My kids went to school in the early days of EQAO – the standardized testing program introduced in Ontario in 2002. There were many concerns and questions raised at that time, especially by parents of Grade 3 students. We worried about subjecting such young kids to a week of structured testing. Some parents considered pulling their children out of school for the week. Others were in favour of the tests. There was definitely tension in the air.
So it was refreshing to receive this cheery note from our son’s French Immersion teacher:
“Bonjour, parents! The children and I have planned our strategy for getting through the upcoming EQAO testing period:
Day 1: cookies
Day 2: popsicles
Day 3: popcorn . . .”
And so on. There was a party snack planned for each day of testing, and volunteers were sought to provide one of the designated snacks.

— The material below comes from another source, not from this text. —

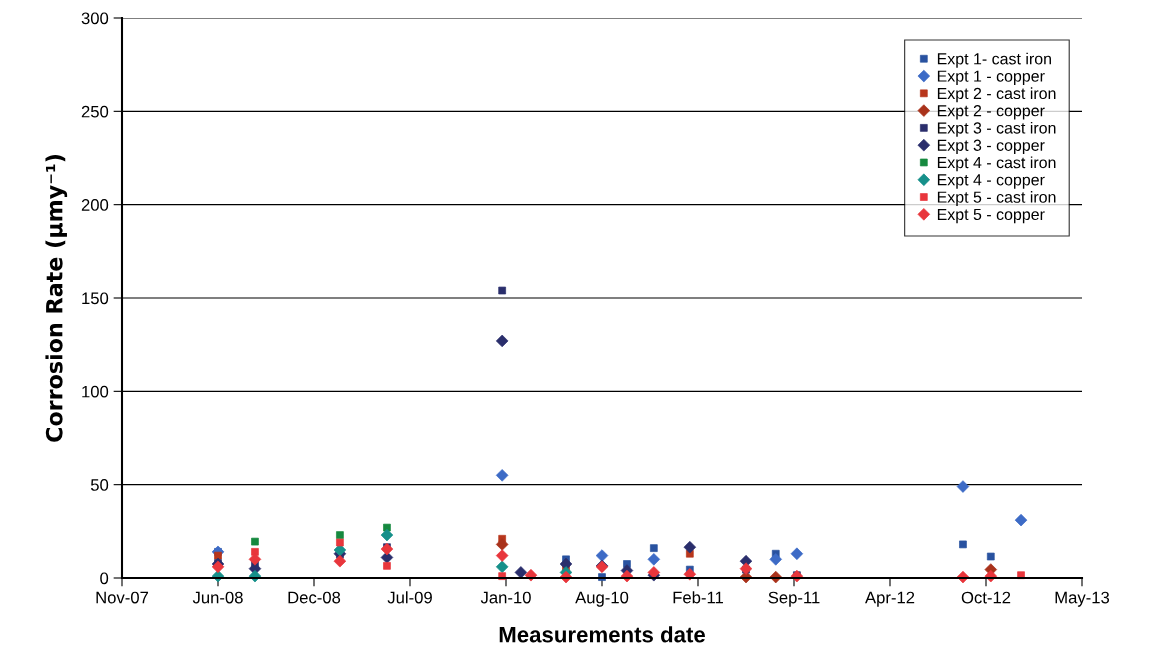 This screenshot has width=1149, height=664. What do you see at coordinates (991, 147) in the screenshot?
I see `legend-label: Expt 3 - copper` at bounding box center [991, 147].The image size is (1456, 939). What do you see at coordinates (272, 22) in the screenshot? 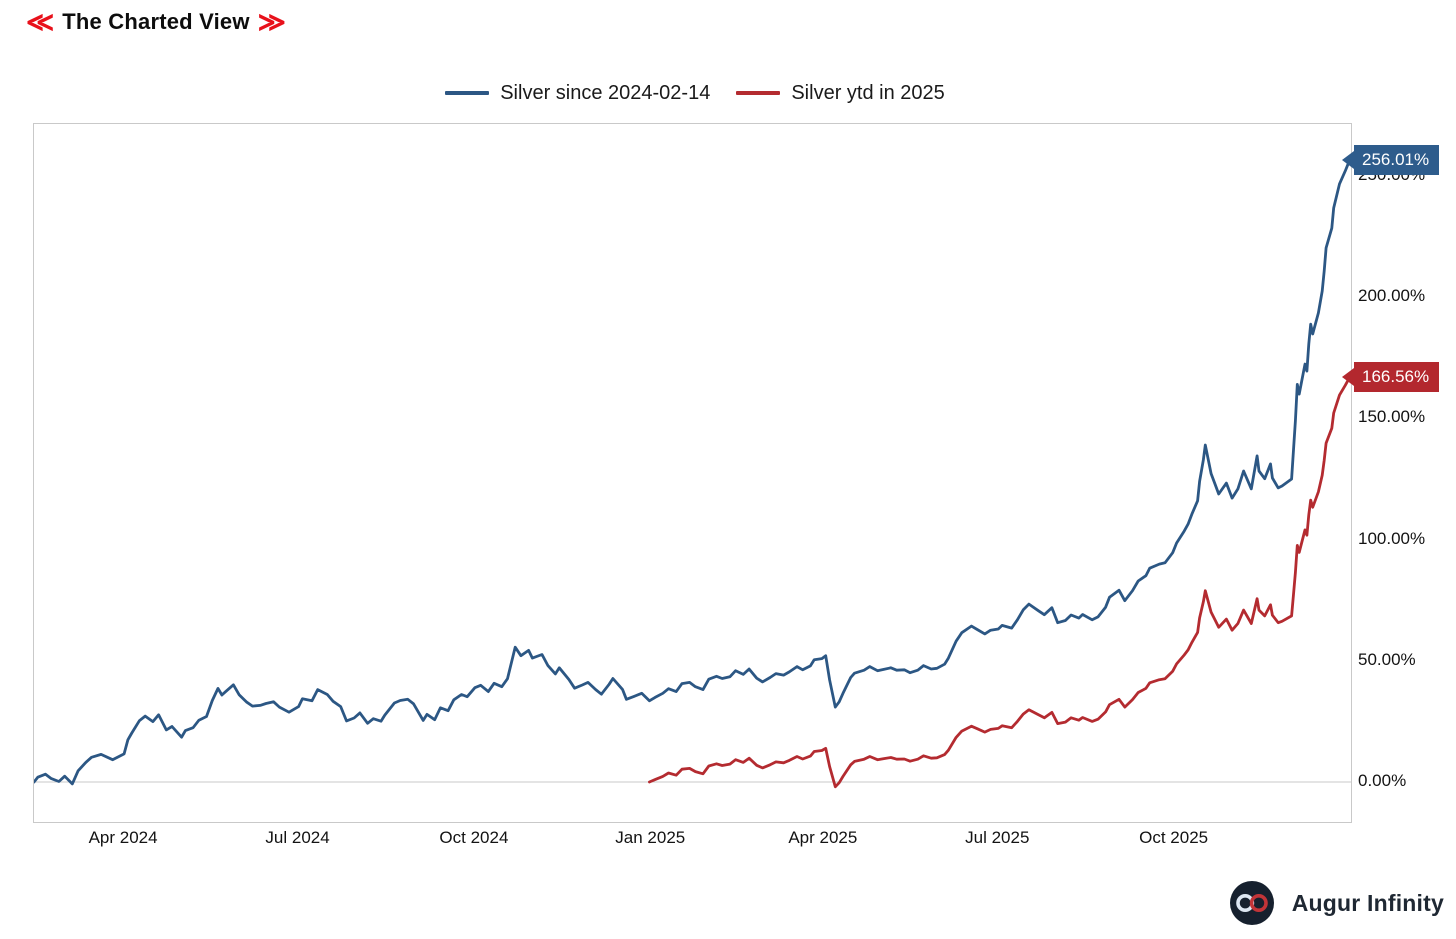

In these days of healthy nutrition awareness, that would probably no longer be allowed. But as a parent, I really appreciated that this teacher was making an effort to reduce the stress of her students’ first, rather intensive, experience with standardized tests and give them something fun to look forward to each day.
A decade later, standardized testing is entrenched, to one degree or another, across the country – but it is still controversial. In “Telling Time with a Broken Clock” (page 24), teacher and blogger Joe Bower takes a swing at the assumptions behind standardized test scores.
Of course, it’s the assessment that takes place in the classroom that affects students and teachers on a daily basis. Assessment of learning and assessment for learning are the warp and weft of classroom assessment, and this theme issue deals with both. In Robin Tierney’s “Fair Classroom Assessment” (page 20) and Anne Davies’ and Sandra Herbst’s “Co-Constructing Success Criteria” (page 16), you’ll find ideas that can be applied right away in any educational setting, while Kurtis Hewson and Jim Parsons offer a thoughtful reflection on setting effective school achievement goals (p. 9).
June, with its focus on final report cards and year-end assignments, is perhaps too full of assessment to allow much time to think about it! But we hope this issue will send you back to school in the fall with new plans for making your assessment practices more effective, all through the year.
Have a wonderful summer – we’ll be back with you, in September!